> [Direction]:
Reproduce every line of the material below word for word.

> [Records to process]:
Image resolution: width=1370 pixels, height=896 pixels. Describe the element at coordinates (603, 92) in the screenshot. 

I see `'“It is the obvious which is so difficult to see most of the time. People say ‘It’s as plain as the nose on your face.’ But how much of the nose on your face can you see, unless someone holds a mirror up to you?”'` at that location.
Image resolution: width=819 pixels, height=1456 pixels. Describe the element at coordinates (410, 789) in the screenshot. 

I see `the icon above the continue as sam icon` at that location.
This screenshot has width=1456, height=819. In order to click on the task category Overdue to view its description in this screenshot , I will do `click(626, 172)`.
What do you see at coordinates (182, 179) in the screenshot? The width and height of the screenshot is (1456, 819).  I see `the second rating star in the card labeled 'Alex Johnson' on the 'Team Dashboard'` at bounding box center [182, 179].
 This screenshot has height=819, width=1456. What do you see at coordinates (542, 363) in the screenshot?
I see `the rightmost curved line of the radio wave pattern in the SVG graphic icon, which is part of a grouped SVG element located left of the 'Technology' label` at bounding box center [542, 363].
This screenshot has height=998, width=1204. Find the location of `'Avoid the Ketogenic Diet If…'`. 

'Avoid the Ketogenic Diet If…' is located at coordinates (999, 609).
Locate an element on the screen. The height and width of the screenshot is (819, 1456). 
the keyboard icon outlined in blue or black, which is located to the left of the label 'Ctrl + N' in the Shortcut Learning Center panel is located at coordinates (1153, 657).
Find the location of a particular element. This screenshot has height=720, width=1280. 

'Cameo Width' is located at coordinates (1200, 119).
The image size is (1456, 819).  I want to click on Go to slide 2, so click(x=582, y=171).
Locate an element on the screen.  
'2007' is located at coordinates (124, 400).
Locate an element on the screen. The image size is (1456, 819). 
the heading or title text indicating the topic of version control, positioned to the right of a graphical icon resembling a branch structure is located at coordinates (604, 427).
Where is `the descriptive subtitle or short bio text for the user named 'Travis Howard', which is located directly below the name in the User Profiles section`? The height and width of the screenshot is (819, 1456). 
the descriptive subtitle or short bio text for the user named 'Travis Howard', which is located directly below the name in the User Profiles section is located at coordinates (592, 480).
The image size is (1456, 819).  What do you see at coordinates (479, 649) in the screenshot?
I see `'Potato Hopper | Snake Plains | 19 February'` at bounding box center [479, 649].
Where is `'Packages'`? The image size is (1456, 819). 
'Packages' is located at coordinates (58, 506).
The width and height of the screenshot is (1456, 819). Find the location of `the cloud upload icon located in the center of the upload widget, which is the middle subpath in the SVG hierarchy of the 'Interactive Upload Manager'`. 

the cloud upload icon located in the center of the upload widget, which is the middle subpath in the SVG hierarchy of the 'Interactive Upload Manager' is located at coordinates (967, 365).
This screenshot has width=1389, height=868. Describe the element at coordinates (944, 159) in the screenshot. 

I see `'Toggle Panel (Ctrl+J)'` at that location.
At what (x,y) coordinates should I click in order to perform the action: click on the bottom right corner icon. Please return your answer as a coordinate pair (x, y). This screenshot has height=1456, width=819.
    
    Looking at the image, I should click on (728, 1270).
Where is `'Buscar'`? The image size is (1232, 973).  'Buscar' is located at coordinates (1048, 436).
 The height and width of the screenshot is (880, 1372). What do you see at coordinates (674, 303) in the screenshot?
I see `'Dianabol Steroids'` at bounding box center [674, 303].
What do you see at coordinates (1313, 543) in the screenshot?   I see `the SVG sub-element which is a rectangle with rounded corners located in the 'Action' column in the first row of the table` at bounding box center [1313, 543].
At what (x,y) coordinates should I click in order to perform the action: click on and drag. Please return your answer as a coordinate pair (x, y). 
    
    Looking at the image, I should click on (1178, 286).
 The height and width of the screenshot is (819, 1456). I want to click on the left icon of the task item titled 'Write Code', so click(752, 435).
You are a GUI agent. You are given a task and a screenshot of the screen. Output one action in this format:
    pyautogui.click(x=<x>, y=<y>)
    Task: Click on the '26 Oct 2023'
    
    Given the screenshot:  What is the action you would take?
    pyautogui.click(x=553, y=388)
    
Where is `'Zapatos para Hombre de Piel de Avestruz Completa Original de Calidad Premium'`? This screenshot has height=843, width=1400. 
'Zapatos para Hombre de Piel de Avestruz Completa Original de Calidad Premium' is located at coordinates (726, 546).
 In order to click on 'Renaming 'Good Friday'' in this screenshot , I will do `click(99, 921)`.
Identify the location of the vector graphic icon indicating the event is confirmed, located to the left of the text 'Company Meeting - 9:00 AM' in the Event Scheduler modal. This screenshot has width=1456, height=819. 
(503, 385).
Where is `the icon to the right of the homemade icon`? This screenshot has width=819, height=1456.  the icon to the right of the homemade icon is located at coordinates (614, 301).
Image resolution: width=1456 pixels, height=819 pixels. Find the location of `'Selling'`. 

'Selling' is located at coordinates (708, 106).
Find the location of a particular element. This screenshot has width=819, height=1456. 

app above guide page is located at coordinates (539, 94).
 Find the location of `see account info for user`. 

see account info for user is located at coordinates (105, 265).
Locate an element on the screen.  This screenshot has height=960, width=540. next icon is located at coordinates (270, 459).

> [Exercise result]:
Image resolution: width=1370 pixels, height=896 pixels. Describe the element at coordinates (603, 92) in the screenshot. 

I see `'“It is the obvious which is so difficult to see most of the time. People say ‘It’s as plain as the nose on your face.’ But how much of the nose on your face can you see, unless someone holds a mirror up to you?”'` at that location.
Image resolution: width=819 pixels, height=1456 pixels. Describe the element at coordinates (410, 789) in the screenshot. 

I see `the icon above the continue as sam icon` at that location.
This screenshot has width=1456, height=819. In order to click on the task category Overdue to view its description in this screenshot , I will do `click(626, 172)`.
What do you see at coordinates (182, 179) in the screenshot? The width and height of the screenshot is (1456, 819).  I see `the second rating star in the card labeled 'Alex Johnson' on the 'Team Dashboard'` at bounding box center [182, 179].
 This screenshot has height=819, width=1456. What do you see at coordinates (542, 363) in the screenshot?
I see `the rightmost curved line of the radio wave pattern in the SVG graphic icon, which is part of a grouped SVG element located left of the 'Technology' label` at bounding box center [542, 363].
This screenshot has height=998, width=1204. Find the location of `'Avoid the Ketogenic Diet If…'`. 

'Avoid the Ketogenic Diet If…' is located at coordinates (999, 609).
Locate an element on the screen. The height and width of the screenshot is (819, 1456). 
the keyboard icon outlined in blue or black, which is located to the left of the label 'Ctrl + N' in the Shortcut Learning Center panel is located at coordinates (1153, 657).
Find the location of a particular element. This screenshot has height=720, width=1280. 

'Cameo Width' is located at coordinates (1200, 119).
The image size is (1456, 819).  I want to click on Go to slide 2, so click(x=582, y=171).
Locate an element on the screen.  
'2007' is located at coordinates (124, 400).
Locate an element on the screen. The image size is (1456, 819). 
the heading or title text indicating the topic of version control, positioned to the right of a graphical icon resembling a branch structure is located at coordinates (604, 427).
Where is `the descriptive subtitle or short bio text for the user named 'Travis Howard', which is located directly below the name in the User Profiles section`? The height and width of the screenshot is (819, 1456). 
the descriptive subtitle or short bio text for the user named 'Travis Howard', which is located directly below the name in the User Profiles section is located at coordinates (592, 480).
The image size is (1456, 819).  What do you see at coordinates (479, 649) in the screenshot?
I see `'Potato Hopper | Snake Plains | 19 February'` at bounding box center [479, 649].
Where is `'Packages'`? The image size is (1456, 819). 
'Packages' is located at coordinates (58, 506).
The width and height of the screenshot is (1456, 819). Find the location of `the cloud upload icon located in the center of the upload widget, which is the middle subpath in the SVG hierarchy of the 'Interactive Upload Manager'`. 

the cloud upload icon located in the center of the upload widget, which is the middle subpath in the SVG hierarchy of the 'Interactive Upload Manager' is located at coordinates (967, 365).
This screenshot has width=1389, height=868. Describe the element at coordinates (944, 159) in the screenshot. 

I see `'Toggle Panel (Ctrl+J)'` at that location.
At what (x,y) coordinates should I click in order to perform the action: click on the bottom right corner icon. Please return your answer as a coordinate pair (x, y). This screenshot has height=1456, width=819.
    
    Looking at the image, I should click on (728, 1270).
Where is `'Buscar'`? The image size is (1232, 973).  'Buscar' is located at coordinates (1048, 436).
 The height and width of the screenshot is (880, 1372). What do you see at coordinates (674, 303) in the screenshot?
I see `'Dianabol Steroids'` at bounding box center [674, 303].
What do you see at coordinates (1313, 543) in the screenshot?   I see `the SVG sub-element which is a rectangle with rounded corners located in the 'Action' column in the first row of the table` at bounding box center [1313, 543].
At what (x,y) coordinates should I click in order to perform the action: click on and drag. Please return your answer as a coordinate pair (x, y). 
    
    Looking at the image, I should click on (1178, 286).
 The height and width of the screenshot is (819, 1456). I want to click on the left icon of the task item titled 'Write Code', so click(752, 435).
You are a GUI agent. You are given a task and a screenshot of the screen. Output one action in this format:
    pyautogui.click(x=<x>, y=<y>)
    Task: Click on the '26 Oct 2023'
    
    Given the screenshot:  What is the action you would take?
    pyautogui.click(x=553, y=388)
    
Where is `'Zapatos para Hombre de Piel de Avestruz Completa Original de Calidad Premium'`? This screenshot has height=843, width=1400. 
'Zapatos para Hombre de Piel de Avestruz Completa Original de Calidad Premium' is located at coordinates (726, 546).
 In order to click on 'Renaming 'Good Friday'' in this screenshot , I will do `click(99, 921)`.
Identify the location of the vector graphic icon indicating the event is confirmed, located to the left of the text 'Company Meeting - 9:00 AM' in the Event Scheduler modal. This screenshot has width=1456, height=819. 
(503, 385).
Where is `the icon to the right of the homemade icon`? This screenshot has width=819, height=1456.  the icon to the right of the homemade icon is located at coordinates (614, 301).
Image resolution: width=1456 pixels, height=819 pixels. Find the location of `'Selling'`. 

'Selling' is located at coordinates (708, 106).
Find the location of a particular element. This screenshot has width=819, height=1456. 

app above guide page is located at coordinates (539, 94).
 Find the location of `see account info for user`. 

see account info for user is located at coordinates (105, 265).
Locate an element on the screen.  This screenshot has height=960, width=540. next icon is located at coordinates (270, 459).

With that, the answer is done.